Lara diam sejenak, “Huftt, lo benar, Tal. Gue juga nggak tahu alasannya. Secara, gue cantik, putih, modis. Nggak ada yang salah ‘kan sama diri gue?”
Tala mengangguk membenarkan pendapat lara.
“Meskipun gue nggak pinter, tapi peringkat lima belas di kelas IPA itu juga bukan berarti gue goblok banget dong.” Lara membela diri.
“Eh bentar, apa karena gue nggak bisa jadi juara kelas makanya, nggak ada cowok yang betah jadi pacar gue?” tanya Lara menghentikan langkahnya, sembari berpikir alasan di balik kisah percintaannya yang tak pernah bertahan lama.
“Ntar aja mikirnya, kita makan dulu. Biar otak lo bekerja lancar.”

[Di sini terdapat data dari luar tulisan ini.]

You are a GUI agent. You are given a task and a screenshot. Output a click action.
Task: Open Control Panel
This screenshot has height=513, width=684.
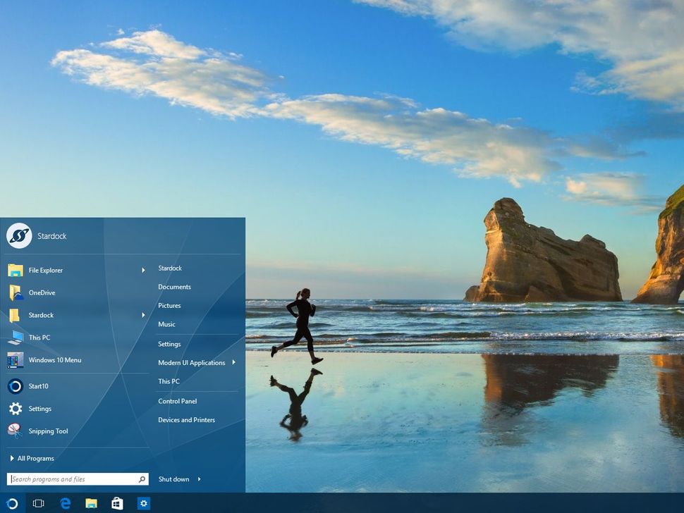tap(176, 400)
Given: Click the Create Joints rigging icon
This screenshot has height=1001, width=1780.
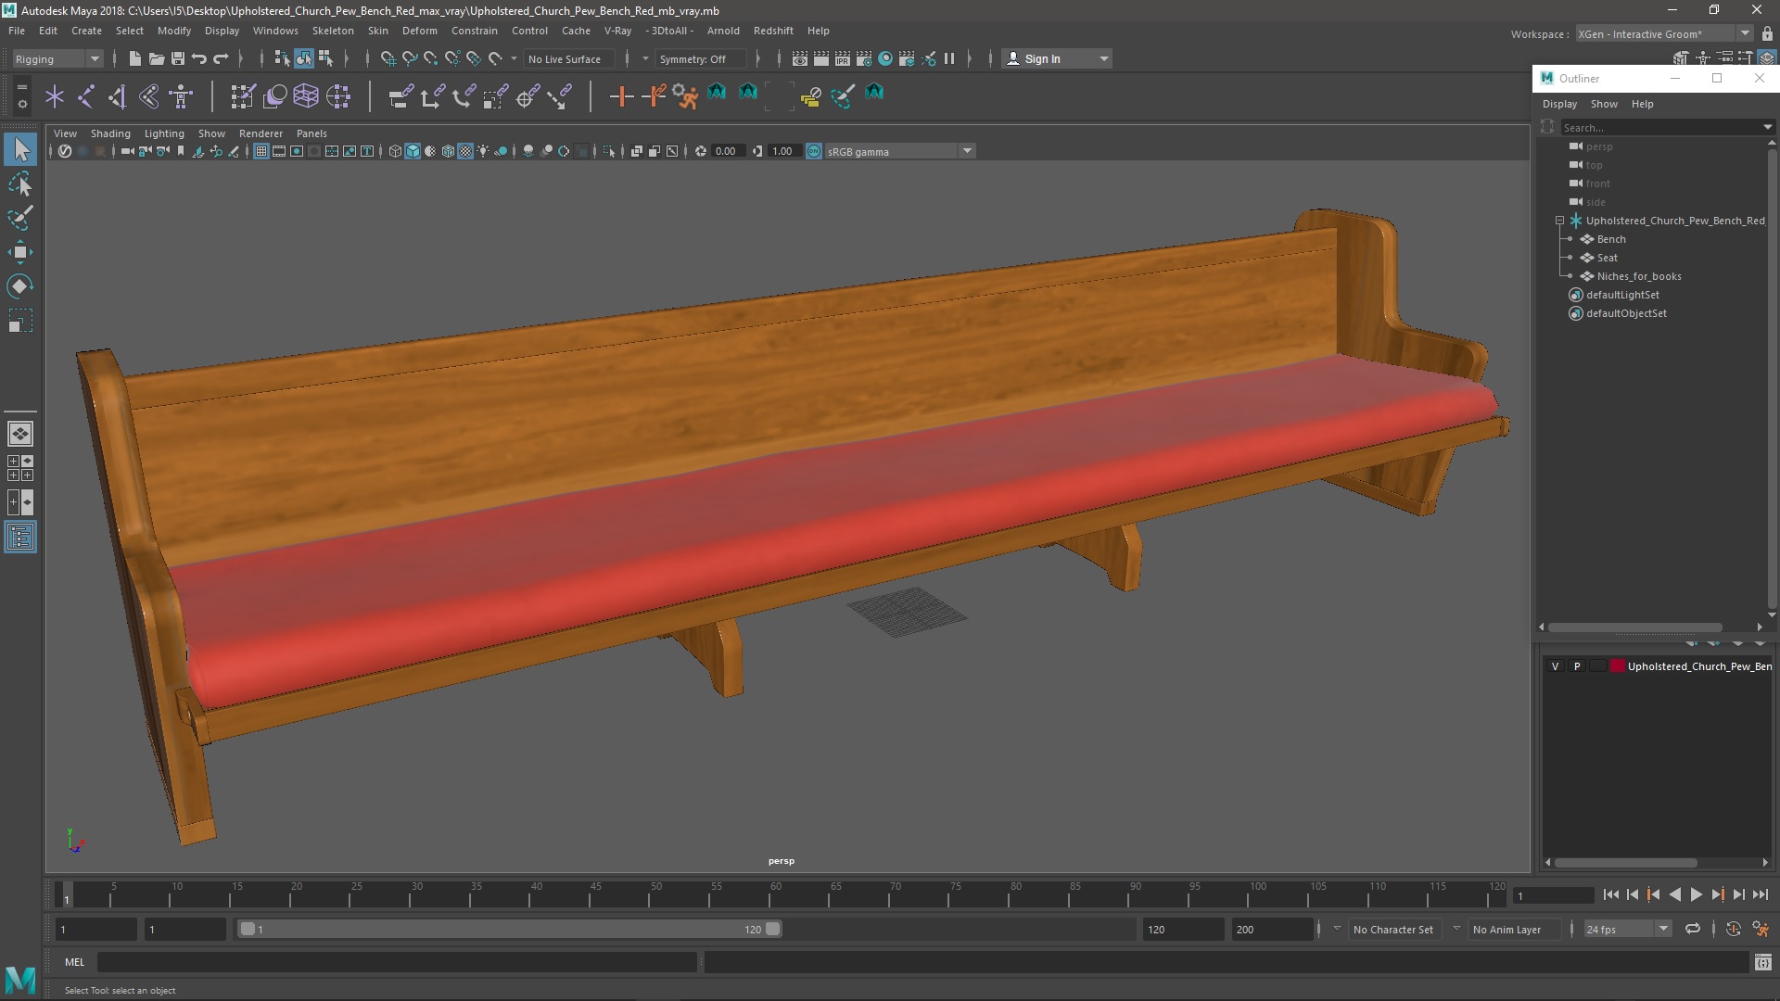Looking at the screenshot, I should coord(86,95).
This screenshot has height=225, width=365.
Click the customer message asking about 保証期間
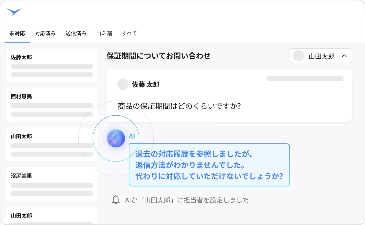point(179,106)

“Tapi, Tal, gue butuh alasan.”
“Iya, Lara sayang. Gue tahu. Tapi perut gue juga perlu dikasih asupan. Lo mau berapa lama jalan ke kantin? Mau sampai jam istirahat habis? Jaraknya nggak sampai tiga puluh meter juga, lo udah berhenti berapa kali coba?” protes Tala.
“Sekali.”
“Ah, serah lo deh. Gue pesan makanan dulu.” Tala berlalu menuju meja menu. Di sana sudah ada mang Agus yang siap mencatat semua pesanan.
“Sekalian pesanin gue, Tal!” pinta Lara sedikit berteriak.
Tala hanya mengangguk paham akan permintaan sahabatnya itu.
“Dasar manja.” Tala bergumam.
Meski begitu, Tala tak pernah keberatan untuk mendengarkan keluh kesah sahabatnya ini. Baginya, Lara sudah seperti saudari. Meski sifat manja Lara kerap kali membuatnya jengkel.